Last Thursday, Facebook CEO Mark Zuckerberg announced an executive shake-up at the company which included a couple of major personnel moves. The most notable departure? Chris Cox, who is is credited as being instrumental in the 2006 creation of the News Feed, a public stream of posts that became one of Facebook’s most significant updates and visible functions. In light of Zuckerberg’s just-announced pivot toward privacy-minded measures like direct and encrypted messaging, the forecast for the News Feed feature is decidedly cloudy. And so Cox is moving on.
But it’s the departure of Chris Daniels, another exec, that seems to cement the utter failure of a major Facebook project: Internet.org, its much-maligned internet accessibility project.
Internet.org was launched in 2013 and inspired by a previous Zuck manifesto about getting the entire world online. Daniels, part of Facebook’s business development team, was enlisted to lead the charge. Zuckerberg’s goal was to provide internet access to everyone, whether or not they could afford to pay for it. At launch, Zuckerberg said it would take five to 10 years for Internet.org to cover the planet. He wanted Facebook to be the gateway to the internet.

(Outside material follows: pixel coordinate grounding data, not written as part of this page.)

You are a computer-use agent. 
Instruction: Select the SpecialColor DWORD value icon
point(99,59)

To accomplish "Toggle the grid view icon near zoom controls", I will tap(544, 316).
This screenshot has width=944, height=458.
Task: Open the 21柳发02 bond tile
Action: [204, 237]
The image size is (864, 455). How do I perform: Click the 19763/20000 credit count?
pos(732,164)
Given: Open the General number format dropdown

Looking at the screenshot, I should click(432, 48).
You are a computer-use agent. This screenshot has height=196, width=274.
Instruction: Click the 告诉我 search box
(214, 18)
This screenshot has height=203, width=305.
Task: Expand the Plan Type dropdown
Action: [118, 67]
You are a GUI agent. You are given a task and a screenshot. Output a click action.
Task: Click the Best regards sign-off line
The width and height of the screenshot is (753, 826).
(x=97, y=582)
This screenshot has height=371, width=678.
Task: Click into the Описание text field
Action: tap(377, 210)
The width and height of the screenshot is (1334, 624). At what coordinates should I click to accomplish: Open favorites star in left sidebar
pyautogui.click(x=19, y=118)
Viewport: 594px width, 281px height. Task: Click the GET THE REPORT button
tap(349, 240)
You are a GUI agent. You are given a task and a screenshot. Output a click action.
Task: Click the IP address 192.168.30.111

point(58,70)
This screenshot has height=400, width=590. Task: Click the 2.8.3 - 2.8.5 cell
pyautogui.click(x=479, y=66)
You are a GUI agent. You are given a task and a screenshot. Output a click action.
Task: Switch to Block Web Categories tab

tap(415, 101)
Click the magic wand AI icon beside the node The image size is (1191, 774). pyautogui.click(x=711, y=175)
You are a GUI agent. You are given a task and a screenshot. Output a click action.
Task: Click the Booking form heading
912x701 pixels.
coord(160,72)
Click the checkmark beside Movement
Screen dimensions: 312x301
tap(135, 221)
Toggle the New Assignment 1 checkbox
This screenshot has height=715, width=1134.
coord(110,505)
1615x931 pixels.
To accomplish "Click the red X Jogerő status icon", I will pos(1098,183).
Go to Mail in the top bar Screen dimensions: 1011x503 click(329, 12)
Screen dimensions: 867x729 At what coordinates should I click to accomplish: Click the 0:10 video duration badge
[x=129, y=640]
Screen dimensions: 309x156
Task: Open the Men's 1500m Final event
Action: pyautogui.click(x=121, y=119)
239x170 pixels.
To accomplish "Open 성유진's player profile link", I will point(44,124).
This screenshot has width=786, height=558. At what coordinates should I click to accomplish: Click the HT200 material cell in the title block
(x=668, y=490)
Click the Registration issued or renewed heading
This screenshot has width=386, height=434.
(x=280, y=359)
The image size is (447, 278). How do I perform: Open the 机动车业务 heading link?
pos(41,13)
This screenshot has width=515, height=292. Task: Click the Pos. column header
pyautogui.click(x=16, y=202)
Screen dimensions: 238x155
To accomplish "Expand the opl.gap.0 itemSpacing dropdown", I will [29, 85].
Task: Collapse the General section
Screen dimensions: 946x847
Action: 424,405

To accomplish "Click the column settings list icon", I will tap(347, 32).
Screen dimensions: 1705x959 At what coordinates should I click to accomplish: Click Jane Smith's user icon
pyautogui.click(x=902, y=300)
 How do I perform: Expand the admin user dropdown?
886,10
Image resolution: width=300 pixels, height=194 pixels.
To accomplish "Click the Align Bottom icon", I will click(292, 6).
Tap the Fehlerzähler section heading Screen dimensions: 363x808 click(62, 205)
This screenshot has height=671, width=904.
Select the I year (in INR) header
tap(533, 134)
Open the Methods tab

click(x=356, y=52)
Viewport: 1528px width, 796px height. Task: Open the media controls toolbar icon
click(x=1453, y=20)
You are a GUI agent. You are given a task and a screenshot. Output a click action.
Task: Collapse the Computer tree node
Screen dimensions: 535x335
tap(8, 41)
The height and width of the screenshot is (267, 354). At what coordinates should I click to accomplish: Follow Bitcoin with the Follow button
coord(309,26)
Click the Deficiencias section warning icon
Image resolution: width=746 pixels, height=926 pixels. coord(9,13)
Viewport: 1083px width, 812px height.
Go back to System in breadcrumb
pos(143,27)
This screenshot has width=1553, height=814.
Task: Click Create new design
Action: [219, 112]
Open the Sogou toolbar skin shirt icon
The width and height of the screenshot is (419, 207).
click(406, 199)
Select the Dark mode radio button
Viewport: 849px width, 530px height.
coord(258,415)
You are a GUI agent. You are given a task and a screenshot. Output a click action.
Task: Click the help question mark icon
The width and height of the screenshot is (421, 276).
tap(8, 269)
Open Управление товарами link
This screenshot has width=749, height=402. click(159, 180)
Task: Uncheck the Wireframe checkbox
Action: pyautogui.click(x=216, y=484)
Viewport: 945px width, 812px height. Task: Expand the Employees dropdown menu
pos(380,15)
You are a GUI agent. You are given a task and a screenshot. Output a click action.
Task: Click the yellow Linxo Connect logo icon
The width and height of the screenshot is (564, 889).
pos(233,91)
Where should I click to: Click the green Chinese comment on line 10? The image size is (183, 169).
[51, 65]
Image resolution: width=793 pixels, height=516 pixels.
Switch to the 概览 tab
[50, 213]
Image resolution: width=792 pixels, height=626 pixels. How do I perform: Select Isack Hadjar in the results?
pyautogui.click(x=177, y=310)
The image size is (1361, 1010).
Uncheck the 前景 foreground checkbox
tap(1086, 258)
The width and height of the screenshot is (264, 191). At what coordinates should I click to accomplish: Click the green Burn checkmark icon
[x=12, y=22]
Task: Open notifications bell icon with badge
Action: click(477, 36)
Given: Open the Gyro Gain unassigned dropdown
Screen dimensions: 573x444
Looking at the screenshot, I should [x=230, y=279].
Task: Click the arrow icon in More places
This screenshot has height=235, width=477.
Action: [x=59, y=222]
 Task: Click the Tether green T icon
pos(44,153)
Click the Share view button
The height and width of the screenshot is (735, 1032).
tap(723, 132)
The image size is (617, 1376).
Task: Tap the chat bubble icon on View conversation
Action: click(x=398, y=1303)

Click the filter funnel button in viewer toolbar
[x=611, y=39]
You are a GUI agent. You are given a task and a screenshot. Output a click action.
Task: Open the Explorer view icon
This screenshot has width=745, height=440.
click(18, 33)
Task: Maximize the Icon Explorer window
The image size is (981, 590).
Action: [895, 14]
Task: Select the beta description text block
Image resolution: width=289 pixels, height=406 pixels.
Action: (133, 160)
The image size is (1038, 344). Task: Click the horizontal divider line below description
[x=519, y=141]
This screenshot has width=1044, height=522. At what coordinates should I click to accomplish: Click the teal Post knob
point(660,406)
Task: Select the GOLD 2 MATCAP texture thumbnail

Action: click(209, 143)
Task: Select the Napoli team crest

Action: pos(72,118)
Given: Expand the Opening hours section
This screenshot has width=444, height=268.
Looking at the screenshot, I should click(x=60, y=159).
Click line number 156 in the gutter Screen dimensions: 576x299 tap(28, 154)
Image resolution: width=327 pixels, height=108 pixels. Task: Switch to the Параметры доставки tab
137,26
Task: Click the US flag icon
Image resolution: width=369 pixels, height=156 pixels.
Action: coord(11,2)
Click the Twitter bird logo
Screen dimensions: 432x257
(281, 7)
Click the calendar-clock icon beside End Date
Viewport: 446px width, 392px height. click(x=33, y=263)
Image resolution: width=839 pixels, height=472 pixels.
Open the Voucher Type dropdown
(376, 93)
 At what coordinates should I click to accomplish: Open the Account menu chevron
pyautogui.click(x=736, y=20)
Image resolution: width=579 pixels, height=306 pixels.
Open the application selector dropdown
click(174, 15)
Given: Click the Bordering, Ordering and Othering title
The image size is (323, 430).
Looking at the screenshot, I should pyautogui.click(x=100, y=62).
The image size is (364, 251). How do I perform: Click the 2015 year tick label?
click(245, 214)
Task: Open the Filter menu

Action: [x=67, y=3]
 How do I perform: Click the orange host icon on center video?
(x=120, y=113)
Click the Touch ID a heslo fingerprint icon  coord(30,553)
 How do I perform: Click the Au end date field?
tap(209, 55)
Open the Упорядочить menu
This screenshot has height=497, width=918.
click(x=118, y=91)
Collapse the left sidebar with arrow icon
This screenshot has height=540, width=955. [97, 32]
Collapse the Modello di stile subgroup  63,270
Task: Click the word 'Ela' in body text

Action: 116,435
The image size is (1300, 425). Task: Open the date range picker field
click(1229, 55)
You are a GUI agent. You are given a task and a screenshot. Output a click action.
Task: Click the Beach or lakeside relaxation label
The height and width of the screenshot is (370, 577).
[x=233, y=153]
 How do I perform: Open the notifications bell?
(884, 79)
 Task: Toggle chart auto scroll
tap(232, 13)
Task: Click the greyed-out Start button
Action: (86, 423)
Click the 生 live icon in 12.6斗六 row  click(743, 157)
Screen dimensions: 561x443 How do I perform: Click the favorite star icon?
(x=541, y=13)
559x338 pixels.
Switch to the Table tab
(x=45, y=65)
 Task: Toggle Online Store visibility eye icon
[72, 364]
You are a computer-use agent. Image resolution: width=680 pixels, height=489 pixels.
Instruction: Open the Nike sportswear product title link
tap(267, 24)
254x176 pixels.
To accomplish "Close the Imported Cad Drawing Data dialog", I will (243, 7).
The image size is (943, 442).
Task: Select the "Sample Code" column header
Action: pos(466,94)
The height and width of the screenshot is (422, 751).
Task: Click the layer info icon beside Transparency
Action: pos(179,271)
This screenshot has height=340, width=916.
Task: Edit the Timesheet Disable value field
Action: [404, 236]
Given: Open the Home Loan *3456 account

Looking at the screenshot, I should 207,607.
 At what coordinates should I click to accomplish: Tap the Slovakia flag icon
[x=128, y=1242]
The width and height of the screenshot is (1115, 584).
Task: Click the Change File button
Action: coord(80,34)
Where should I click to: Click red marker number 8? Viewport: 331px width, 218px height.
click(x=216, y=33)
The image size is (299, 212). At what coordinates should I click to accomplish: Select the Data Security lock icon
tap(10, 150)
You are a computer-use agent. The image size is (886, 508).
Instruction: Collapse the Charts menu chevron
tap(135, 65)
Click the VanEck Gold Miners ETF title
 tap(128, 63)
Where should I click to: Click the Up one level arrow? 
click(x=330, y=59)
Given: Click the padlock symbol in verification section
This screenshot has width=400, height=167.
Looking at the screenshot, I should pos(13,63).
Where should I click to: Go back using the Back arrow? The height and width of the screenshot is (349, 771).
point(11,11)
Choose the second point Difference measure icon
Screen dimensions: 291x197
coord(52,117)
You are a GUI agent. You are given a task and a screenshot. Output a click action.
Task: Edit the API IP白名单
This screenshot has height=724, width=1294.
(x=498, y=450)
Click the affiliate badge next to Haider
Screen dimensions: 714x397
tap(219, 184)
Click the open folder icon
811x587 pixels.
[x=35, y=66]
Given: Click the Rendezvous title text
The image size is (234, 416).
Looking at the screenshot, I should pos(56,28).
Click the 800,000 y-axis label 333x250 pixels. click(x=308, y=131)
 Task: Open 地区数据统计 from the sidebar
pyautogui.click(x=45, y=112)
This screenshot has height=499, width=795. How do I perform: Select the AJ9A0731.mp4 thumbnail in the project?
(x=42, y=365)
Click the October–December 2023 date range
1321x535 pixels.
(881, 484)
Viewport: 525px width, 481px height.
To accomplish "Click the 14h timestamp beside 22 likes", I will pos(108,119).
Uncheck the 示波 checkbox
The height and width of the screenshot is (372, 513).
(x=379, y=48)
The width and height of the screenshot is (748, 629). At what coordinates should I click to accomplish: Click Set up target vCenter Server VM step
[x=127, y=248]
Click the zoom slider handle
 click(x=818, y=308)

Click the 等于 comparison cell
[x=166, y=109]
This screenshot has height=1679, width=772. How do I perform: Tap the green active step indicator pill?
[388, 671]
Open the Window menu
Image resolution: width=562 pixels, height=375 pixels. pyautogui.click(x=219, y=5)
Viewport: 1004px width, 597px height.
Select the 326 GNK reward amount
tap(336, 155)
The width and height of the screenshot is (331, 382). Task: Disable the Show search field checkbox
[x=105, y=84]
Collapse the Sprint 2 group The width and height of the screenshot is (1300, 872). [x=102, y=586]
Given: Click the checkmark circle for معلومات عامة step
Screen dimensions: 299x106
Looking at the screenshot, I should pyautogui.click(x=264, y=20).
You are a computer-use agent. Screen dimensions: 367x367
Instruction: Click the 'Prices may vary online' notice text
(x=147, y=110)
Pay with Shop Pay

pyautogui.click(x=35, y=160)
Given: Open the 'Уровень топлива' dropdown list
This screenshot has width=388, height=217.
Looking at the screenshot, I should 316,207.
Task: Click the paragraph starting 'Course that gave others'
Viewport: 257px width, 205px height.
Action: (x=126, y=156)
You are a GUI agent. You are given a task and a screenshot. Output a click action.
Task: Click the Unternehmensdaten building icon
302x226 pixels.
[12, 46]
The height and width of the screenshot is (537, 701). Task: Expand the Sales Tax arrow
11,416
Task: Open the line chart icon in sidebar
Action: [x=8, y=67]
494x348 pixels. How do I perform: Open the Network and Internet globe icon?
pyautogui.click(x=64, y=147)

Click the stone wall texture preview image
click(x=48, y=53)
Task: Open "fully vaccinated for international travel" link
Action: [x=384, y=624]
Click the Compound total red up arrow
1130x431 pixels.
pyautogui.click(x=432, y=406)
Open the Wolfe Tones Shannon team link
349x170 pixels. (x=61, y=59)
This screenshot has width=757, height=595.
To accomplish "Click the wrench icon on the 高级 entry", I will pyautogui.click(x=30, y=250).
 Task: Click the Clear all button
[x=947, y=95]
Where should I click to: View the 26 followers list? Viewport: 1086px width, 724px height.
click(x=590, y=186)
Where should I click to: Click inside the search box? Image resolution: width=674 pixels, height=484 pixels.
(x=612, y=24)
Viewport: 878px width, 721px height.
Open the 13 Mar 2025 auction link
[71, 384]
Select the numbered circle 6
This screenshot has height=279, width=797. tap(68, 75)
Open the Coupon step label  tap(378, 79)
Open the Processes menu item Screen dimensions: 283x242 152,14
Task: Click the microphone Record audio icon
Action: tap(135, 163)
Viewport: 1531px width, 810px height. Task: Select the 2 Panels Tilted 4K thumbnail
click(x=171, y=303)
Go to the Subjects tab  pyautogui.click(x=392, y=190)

In many ways Internet.org sounded like a nonprofit. It was intended for use in underdeveloped markets, where access to the internet was either unavailable, prohibitively expensive, or too slow to be useful. Facebook forged early partnerships with countries like Pakistan and Indonesia, and touted its success in helping people in previously underserved regions access online healthcare service. By many accounts, it had the markings of a charitable organization.
But rather than a gateway, Internet.org started to feel more like a gatekeeper. For starters, it was headed by Daniels, whose job was not a part of Facebook’s advocacy efforts, but rather to build the company’s business and to maintain profitability. Put simply, Daniels’s goal was to increase the number of Facebook users—a task Internet.org could help accomplish. In order to receive internet access, those in need were first required to download the Free Basics app from Facebook. Critics complained Internet.org worked by exploiting poor countries. There was also the issue of censorship: Because Facebook operated as the pipeline to the internet for these users, it also became an arbiter of content. (Facebook said it chose to deny access to certain websites because their data would overwhelm their servers.) A lengthy list of internet advocates derided Facebook for restricting content. India, Facebook’s most promising and public partner, backed out of the proposition entirely. Then, Internet.org stopped offering its services in Myanmar following reports of the platform’s role in spreading hate speech across the country; it pulled out of other developing nations, including Anguilla and El Salvador, around the same time. What also soon became clear was that many Internet.org users were using it only to lower their internet bills, not to gain new access to the web.
In short, the world saw through the Internet.org veneer and identified the service for what it really was: a business strategy, headed by a Facebook biz dev guy, that gave the social network even more control over how people experience the web. It might be cynical to suggest that Internet.org was intended to be a malicious bait-and-switch; more likely, it can be cited as another example of how even the purest of ideas at the company can morph into user-acquisition schemes. The daily active user statistic is increasingly important to Facebook to prove its worth (and maybe relevance). In recent years, Facebook split apart its various products into separate apps to drive user numbers, added new design elements to Instagram that push users to Facebook, and even created an insecure one-click login tool. Whatever the intent, Internet.org drew waning interest and investment, and in May 2018, Daniels was transitioned to WhatsApp, a much safer candidate for user growth. One month later, Facebook announced it would kill its internet-delivering drones, though Internet.org was not, and still isn’t, shuttered.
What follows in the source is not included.